**Work order:** Look below. Copy each line that has "with" in it.

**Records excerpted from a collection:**

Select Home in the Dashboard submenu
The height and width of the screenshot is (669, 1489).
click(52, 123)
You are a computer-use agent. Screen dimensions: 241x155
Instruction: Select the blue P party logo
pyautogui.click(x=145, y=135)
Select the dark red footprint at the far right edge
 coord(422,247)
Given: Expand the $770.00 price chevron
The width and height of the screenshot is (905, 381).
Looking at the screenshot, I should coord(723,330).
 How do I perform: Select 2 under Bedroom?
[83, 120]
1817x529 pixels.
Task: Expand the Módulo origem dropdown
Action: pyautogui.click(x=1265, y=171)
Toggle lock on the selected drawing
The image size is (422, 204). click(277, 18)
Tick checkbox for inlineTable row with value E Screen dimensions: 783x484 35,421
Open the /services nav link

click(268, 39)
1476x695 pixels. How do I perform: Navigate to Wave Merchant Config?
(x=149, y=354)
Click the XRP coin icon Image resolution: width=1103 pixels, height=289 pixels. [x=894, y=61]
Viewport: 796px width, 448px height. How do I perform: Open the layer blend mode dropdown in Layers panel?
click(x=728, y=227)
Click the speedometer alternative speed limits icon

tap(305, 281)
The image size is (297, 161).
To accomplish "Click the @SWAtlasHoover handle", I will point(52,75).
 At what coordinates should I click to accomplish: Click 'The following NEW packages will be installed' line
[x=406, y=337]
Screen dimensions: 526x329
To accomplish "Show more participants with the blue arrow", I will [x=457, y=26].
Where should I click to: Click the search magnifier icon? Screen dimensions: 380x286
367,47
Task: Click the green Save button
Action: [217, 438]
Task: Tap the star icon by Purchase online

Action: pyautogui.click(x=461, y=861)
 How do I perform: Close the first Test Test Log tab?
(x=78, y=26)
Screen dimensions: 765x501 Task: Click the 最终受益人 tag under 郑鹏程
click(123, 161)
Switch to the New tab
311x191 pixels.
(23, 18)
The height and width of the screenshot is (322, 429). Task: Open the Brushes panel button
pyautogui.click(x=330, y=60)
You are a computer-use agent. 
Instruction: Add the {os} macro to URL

**Final answer:**
Tick checkbox for inlineTable row with value E Screen dimensions: 783x484 35,421
To accomplish "Show more participants with the blue arrow", I will [x=457, y=26].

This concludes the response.